One of the last pictures I took at Montpelier Cottage. Late September. |
“I felt so shocked I shut the computer right away and could not get over the news ” wrote a friend when she read my email
telling her that we were planning to move. It has of course been a
very difficult decision, perhaps the most difficult of my life. So
many people who come to visit or stay remark how lovely it is, not
the garden so much as the setting (a shallow valley, with woods on
one side and no sign of human habitation) or if they mean the garden
it is clear that they mean it in its rural setting. “Paradise” is
the word often used. So how can we bear to leave?
Paradise of course is
precisely that, a non-earthly place, where the garden-of-Eden
maintenance was presumably done by angels, or some of the clouds of
cherubs which infest Baroque churches. Earthly paradises are hard
work. People have often wondered at how I have been able to juggle my
varied, disparate and complex workload and garden. The answer is that
I have been increasingly unable to; we have had a wonderful
one-day-a-week gardener, Diana Sessarego, but I really needed more of
her time to really achieve what I wanted, or someone else's, and we
couldn't afford that.
Back last June, I wrote a blog post which
flagged up our moving plans. We have now made the painful wrench,
renting the house to a friend until we decide what to do. We are in
for a year of travelling - a trip to New Zealand and Australia,
culminating in my doing a presentation for the biennial Australian
landscape conference. The rest of the year, I will be in Portugal for
much of the time, which indeed is where I am writing this. As flagged
up in June, we are seriously considering moving ourselves here.
“Life, and parties
are best left too early than too late” is something that I read
recently. I would add gardens. In my career of garden journalism, I
have all too often visited gardens where the owners have clearly been
unable to manage what they originally set out, or had simply
over-extended themselves. I have usually found these quite depressing
places. Reality unable to match the dream. Only rarely do gardens
manage a dignified retreat. In truth, given my main focus being the
naturalistic, I could probably do just this, and find it a very
interesting and satisfying process. But I, or I should say we to include Jo,
do not want to.
I am in many ways an
experimental gardener, interested in how plants work, and work
together. Once a certain point has been reached, things begin to
plateau out: I feel as if I am learning less every year. I'd like to
move on to new things. And new plants of course; there is always the
plantsman-thrill of trying new plants and there is nothing like being
in a new place for having to try new plants simply because of it
being a different environment. At a time of changing climates and
weird weather, it is important to learn more about drought,
resilience to extremes, heat tolerance. Which is part of the thinking
about spending some time in a Mediterranean climate.
We've had friends
round to dig plants up, particularly rarer varieties which I worry
may be lost to commercial cultivation, apart from it just being nice
to share plants. I've also been able to distribute plants for some
research plots, versions of the plots I have had for the last seven
years and which have been a great way to trial plant combinations and
learn more about how plants survive and interact over time. That has
been a very positive outcome of moving, and the idea of trying to
recruit other gardeners into running trial plots as a way of
documenting what we learn about plants is something which I think I
may well devote quite a bit of time to over the next few years.
Another reason for
moving, or even forcing myself to move, is that staying in one place
is actually quite limiting. One tries to grow Dicentra a few times,
they fail every time, conclude that the soil is unsuitable and that's
it, you don't try them again, so we never get to enjoy Dicentra or
learn any more about it. Geranium endressii and its pink pals all
grow like crazy in Herefordshire, that for me is 'the normal', and
so much gardening has to revolve around how to manage or make the
most of these plants; that they may not do so well elsewhere becomes
a rather alien concept – but that will be the norm for others.

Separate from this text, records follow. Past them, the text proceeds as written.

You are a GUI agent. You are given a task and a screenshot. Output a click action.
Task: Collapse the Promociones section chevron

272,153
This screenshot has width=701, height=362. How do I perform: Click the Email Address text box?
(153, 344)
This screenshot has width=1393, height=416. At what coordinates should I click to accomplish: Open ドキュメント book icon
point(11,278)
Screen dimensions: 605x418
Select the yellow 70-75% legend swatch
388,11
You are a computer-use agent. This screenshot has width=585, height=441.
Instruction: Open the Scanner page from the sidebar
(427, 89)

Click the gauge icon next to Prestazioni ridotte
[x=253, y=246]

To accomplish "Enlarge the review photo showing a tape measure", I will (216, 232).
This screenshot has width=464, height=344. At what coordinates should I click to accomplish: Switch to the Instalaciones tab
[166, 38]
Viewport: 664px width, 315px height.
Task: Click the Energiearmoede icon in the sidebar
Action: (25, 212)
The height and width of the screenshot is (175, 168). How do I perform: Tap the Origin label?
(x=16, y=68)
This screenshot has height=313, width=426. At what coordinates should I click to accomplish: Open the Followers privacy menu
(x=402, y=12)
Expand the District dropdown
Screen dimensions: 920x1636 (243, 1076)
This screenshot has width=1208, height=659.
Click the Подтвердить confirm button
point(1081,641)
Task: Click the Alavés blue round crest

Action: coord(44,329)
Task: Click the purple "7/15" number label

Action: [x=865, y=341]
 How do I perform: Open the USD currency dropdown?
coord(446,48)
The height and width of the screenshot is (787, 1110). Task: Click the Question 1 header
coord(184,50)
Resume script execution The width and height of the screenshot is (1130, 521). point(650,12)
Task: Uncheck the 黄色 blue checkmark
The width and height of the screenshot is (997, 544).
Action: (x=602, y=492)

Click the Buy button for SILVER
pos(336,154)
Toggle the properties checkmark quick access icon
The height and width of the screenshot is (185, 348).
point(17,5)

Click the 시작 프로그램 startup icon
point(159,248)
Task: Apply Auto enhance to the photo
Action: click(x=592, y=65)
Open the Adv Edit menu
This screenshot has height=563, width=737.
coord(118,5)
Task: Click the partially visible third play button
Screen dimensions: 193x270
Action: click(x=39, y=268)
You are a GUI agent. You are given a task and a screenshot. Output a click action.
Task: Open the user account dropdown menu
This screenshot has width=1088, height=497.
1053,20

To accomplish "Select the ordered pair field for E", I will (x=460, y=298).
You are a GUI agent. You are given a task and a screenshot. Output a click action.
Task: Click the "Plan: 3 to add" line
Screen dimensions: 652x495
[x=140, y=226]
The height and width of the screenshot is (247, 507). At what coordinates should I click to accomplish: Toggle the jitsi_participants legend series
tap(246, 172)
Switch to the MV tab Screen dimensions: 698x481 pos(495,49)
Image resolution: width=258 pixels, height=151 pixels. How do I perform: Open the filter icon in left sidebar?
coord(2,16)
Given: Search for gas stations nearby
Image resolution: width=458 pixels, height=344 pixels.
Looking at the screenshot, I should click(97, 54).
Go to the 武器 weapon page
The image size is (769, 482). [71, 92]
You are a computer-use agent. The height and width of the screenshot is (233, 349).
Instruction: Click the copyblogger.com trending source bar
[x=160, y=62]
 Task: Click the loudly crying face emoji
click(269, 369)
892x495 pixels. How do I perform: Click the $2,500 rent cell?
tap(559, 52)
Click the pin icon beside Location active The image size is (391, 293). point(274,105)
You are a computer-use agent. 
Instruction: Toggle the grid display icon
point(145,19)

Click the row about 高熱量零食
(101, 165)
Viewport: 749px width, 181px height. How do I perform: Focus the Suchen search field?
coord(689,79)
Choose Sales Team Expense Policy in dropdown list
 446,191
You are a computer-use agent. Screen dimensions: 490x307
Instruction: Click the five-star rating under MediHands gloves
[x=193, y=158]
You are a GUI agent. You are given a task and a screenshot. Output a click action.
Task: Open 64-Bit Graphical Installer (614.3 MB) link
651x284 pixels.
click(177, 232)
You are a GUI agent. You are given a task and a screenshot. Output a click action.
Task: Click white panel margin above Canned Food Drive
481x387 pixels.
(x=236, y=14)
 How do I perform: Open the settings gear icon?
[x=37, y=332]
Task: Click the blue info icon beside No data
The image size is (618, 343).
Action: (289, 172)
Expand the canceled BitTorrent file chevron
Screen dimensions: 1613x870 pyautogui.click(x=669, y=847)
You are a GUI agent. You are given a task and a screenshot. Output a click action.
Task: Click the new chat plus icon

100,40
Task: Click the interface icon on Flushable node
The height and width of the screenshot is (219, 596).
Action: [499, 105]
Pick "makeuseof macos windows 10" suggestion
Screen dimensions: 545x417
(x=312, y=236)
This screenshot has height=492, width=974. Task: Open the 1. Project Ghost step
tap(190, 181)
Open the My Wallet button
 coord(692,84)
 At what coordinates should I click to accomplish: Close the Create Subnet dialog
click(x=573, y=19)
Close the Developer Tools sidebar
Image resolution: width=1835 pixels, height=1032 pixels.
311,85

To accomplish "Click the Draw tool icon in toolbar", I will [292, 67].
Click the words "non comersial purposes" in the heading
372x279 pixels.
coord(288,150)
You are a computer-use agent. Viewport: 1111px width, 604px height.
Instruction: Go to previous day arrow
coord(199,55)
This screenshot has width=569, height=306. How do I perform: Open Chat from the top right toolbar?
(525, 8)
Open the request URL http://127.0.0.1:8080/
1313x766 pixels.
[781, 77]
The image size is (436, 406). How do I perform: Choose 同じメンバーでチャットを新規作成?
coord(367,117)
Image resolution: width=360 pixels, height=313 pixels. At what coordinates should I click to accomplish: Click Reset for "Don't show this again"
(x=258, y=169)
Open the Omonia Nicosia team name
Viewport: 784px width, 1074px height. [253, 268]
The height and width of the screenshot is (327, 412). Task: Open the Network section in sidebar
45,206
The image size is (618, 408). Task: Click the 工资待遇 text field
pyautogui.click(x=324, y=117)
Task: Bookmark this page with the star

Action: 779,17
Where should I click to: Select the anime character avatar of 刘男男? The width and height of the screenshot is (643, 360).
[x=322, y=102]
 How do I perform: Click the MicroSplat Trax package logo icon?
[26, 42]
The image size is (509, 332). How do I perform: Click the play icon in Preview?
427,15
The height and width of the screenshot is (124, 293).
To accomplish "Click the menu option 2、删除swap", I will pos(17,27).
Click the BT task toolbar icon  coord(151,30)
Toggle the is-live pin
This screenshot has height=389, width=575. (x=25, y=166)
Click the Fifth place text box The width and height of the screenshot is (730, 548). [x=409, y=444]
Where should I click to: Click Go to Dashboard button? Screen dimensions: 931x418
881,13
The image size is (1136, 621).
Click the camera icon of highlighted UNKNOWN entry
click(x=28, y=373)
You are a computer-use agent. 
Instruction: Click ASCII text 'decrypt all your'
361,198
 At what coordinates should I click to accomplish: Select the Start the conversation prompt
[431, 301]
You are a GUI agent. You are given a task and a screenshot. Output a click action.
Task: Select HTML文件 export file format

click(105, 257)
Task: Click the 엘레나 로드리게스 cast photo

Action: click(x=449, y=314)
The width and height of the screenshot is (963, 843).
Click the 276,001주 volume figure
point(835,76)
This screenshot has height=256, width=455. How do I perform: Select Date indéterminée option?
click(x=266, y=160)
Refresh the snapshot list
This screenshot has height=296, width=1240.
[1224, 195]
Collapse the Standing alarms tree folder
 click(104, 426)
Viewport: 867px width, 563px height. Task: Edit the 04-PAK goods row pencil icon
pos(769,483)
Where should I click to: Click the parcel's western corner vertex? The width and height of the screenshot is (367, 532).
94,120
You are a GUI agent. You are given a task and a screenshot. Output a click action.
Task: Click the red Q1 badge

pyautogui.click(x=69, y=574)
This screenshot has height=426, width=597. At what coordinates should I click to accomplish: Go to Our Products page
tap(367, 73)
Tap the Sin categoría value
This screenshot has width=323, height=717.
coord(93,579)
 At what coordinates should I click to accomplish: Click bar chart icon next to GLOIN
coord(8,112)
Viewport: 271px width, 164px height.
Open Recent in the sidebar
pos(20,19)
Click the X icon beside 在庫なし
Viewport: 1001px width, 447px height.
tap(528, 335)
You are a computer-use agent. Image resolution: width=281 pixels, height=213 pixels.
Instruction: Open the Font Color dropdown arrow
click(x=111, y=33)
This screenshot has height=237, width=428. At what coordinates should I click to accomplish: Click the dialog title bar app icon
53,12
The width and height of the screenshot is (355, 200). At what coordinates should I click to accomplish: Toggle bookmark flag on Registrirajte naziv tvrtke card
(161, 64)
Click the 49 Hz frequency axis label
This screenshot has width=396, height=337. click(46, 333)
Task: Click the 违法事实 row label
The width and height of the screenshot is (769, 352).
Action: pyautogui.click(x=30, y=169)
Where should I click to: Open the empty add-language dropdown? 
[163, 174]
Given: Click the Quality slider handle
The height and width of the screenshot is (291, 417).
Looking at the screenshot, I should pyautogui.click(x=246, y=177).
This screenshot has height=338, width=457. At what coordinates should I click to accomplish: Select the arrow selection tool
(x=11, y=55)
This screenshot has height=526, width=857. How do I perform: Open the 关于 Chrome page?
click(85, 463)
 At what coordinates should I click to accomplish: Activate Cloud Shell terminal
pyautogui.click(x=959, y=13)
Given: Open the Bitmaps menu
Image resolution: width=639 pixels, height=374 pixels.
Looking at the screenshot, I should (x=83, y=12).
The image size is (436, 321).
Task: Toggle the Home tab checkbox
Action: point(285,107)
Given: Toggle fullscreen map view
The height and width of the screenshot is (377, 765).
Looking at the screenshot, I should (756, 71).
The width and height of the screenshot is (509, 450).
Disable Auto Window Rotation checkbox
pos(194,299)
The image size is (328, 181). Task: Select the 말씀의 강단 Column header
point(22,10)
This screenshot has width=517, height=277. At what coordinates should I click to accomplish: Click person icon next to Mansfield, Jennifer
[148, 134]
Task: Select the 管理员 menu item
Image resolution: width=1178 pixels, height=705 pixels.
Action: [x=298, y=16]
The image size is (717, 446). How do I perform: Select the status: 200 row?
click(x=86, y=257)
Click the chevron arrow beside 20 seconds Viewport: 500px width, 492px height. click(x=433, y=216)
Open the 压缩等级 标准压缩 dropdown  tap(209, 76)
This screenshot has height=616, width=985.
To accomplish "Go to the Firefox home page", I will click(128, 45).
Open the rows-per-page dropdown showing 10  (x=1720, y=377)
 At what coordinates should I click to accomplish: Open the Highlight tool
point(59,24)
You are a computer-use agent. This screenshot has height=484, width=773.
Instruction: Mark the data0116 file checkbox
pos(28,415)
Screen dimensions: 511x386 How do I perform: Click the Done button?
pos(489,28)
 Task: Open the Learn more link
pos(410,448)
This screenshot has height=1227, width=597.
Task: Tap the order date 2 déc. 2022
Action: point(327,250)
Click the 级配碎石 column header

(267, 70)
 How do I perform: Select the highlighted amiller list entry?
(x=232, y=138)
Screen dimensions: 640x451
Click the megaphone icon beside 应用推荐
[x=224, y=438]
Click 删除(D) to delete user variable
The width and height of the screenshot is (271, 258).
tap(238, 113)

Gardeners have traditionally very much been people who have stayed in
one place, but as someone who has become a globally-orientated
teacher of gardening and related skills, staying in one place has
become to seem dangerously limiting. One of the biggest problems in
garden writing I think has been the assumption that because it works
for me, it must work for everybody, so that's what I'm going to
recommend, and drone on about it all the magazine articles and books
I write. This way we do not learn but spread self-centred myths.
There is something to
be said for getting down on hands and knees in lots of other peoples'
gardens, appreciating how plants grow in many different places rather
than endlessly in one's own. It sounds like I am arguing for a future
rather peripatetic existence of poking around other peoples' gardens.
For how long I would actually do this before succumbing to the
inevitable temptation of wanting my own plot again I don't know. I
suspect probably not that long. We shall just have to see.